“I worried I would have to inform them that I was, as if following a painful and statutory program, quietly losing my mind, and that it was all going to be a wonderful, brilliant party.”
So says the narrator of Ray Succre’s first novel Tatterdemalion. And indeed, it would appear that the protagonist is slowly going more than a little insane: a dragon has taken up residence inside his oven (ostensibly to coach him in the art of poetry); he suffers from crippling bouts of stating the obvious, and his frequent visits to the employment office are tinged with the terrible fear that he might secretly be a racist.
Tatterdemalion is the story of his quest for a mysterious jar and, also, gainful employment.
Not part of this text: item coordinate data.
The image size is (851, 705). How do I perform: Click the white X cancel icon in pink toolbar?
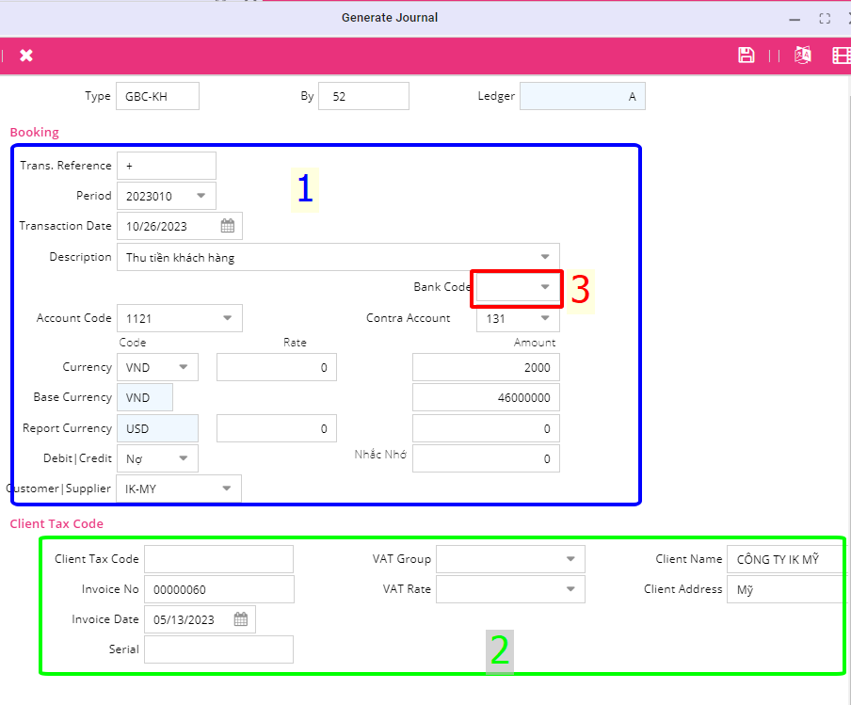tap(26, 56)
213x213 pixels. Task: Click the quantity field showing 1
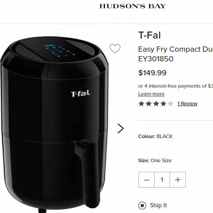(x=162, y=180)
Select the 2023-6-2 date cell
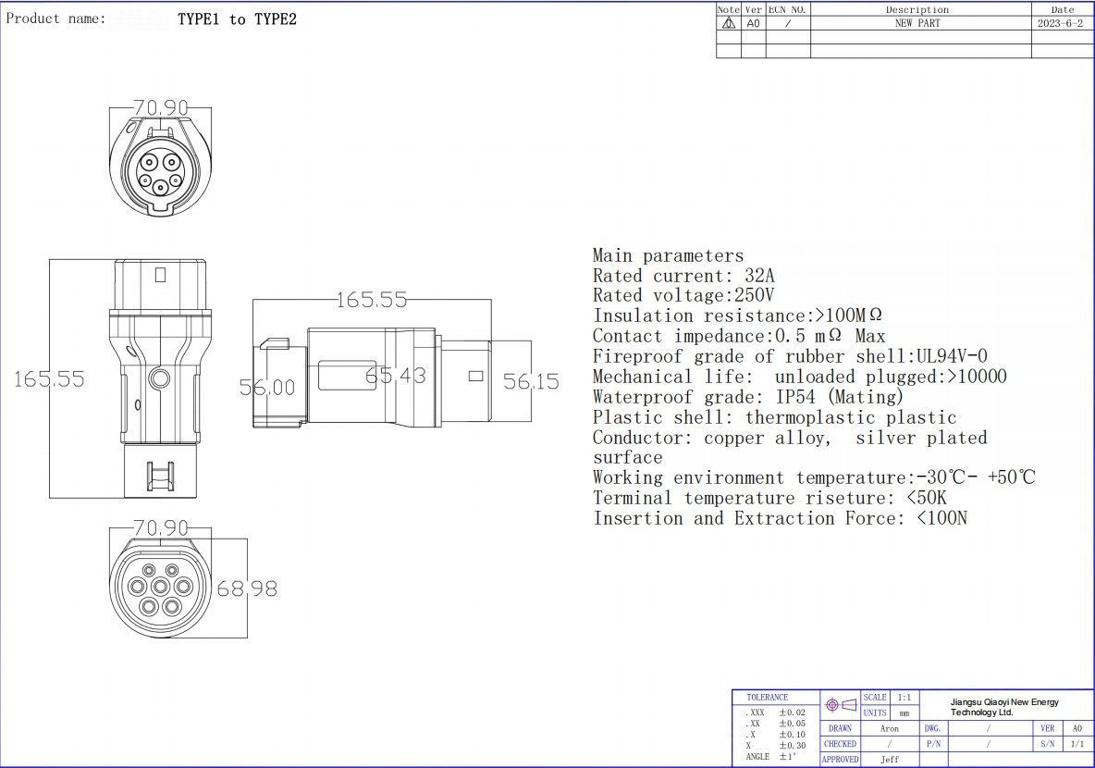Screen dimensions: 1095x768 coord(1060,23)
The story takes place in an odd, off-the-wall world, alternately comic, menacing and surreal. Here the narrator’s imagination and the quirkiness of the real world meet in spectacular fashion.
At first, the boundaries of fantasy and reality seem clearly drawn; the dragon that haunts his oven is fantasy, the employment office real–but as the story progresses this reality is undermined on all fronts. A dream-like strangeness creeps in, destabilising the world to the point where even the reader is genuinely unsure whether or not any given happenings are real, or part of the narrator’s imagination. This places you squarely in the same boat as the protagonist, searching for meaning and safety in an insane world.
As the quest for the mysterious jar continues, events become gradually more and more extreme, but the climax delivers brilliantly on what has gone before. Ray Succre writes vividly and in a tone perfectly in keeping with the wildness of the narrative.